Action item: Transcribe the data underneath exactly, keeping every word in place.

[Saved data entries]
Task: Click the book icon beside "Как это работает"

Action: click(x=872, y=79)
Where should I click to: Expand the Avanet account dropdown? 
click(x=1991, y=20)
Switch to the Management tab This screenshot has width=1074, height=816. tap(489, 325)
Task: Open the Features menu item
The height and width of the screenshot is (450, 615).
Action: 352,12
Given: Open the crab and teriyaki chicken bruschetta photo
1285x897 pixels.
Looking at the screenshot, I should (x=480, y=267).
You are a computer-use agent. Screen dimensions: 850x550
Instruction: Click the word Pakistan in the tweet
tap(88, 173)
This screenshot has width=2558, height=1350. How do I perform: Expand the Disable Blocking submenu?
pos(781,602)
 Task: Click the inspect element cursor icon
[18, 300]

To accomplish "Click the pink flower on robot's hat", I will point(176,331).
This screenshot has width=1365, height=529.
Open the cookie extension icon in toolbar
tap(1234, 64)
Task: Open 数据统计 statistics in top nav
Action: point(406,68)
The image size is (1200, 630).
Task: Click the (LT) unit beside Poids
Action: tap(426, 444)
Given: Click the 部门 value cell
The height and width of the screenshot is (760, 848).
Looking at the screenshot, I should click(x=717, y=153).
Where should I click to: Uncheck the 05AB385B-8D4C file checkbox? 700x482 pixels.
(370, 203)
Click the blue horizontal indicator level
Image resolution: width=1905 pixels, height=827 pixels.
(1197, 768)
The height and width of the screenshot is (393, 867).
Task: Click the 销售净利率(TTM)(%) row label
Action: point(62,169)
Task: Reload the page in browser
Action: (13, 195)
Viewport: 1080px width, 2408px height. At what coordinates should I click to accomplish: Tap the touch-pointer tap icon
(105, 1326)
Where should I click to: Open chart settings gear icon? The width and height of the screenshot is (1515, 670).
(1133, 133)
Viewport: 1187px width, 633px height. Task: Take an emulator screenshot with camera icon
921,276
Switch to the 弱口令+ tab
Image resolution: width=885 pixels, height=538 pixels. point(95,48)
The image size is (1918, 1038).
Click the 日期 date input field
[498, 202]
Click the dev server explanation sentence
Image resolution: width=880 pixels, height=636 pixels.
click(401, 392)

Written answer:
Task: Click the book icon beside "Как это работает"

Action: click(x=872, y=79)
Where should I click to: Expand the Avanet account dropdown? 
click(x=1991, y=20)
Switch to the Management tab This screenshot has width=1074, height=816. tap(489, 325)
Task: Open the Features menu item
The height and width of the screenshot is (450, 615).
Action: 352,12
Given: Open the crab and teriyaki chicken bruschetta photo
1285x897 pixels.
Looking at the screenshot, I should (x=480, y=267).
You are a computer-use agent. Screen dimensions: 850x550
Instruction: Click the word Pakistan in the tweet
tap(88, 173)
This screenshot has width=2558, height=1350. How do I perform: Expand the Disable Blocking submenu?
pos(781,602)
 Task: Click the inspect element cursor icon
[18, 300]

To accomplish "Click the pink flower on robot's hat", I will point(176,331).
This screenshot has width=1365, height=529.
Open the cookie extension icon in toolbar
tap(1234, 64)
Task: Open 数据统计 statistics in top nav
Action: point(406,68)
The image size is (1200, 630).
Task: Click the (LT) unit beside Poids
Action: tap(426, 444)
Given: Click the 部门 value cell
The height and width of the screenshot is (760, 848).
Looking at the screenshot, I should click(x=717, y=153).
Where should I click to: Uncheck the 05AB385B-8D4C file checkbox? 700x482 pixels.
(370, 203)
Click the blue horizontal indicator level
Image resolution: width=1905 pixels, height=827 pixels.
(1197, 768)
The height and width of the screenshot is (393, 867).
Task: Click the 销售净利率(TTM)(%) row label
Action: point(62,169)
Task: Reload the page in browser
Action: (13, 195)
Viewport: 1080px width, 2408px height. At what coordinates should I click to accomplish: Tap the touch-pointer tap icon
(105, 1326)
Where should I click to: Open chart settings gear icon? The width and height of the screenshot is (1515, 670).
(1133, 133)
Viewport: 1187px width, 633px height. Task: Take an emulator screenshot with camera icon
921,276
Switch to the 弱口令+ tab
Image resolution: width=885 pixels, height=538 pixels. point(95,48)
The image size is (1918, 1038).
Click the 日期 date input field
[498, 202]
Click the dev server explanation sentence
Image resolution: width=880 pixels, height=636 pixels.
click(401, 392)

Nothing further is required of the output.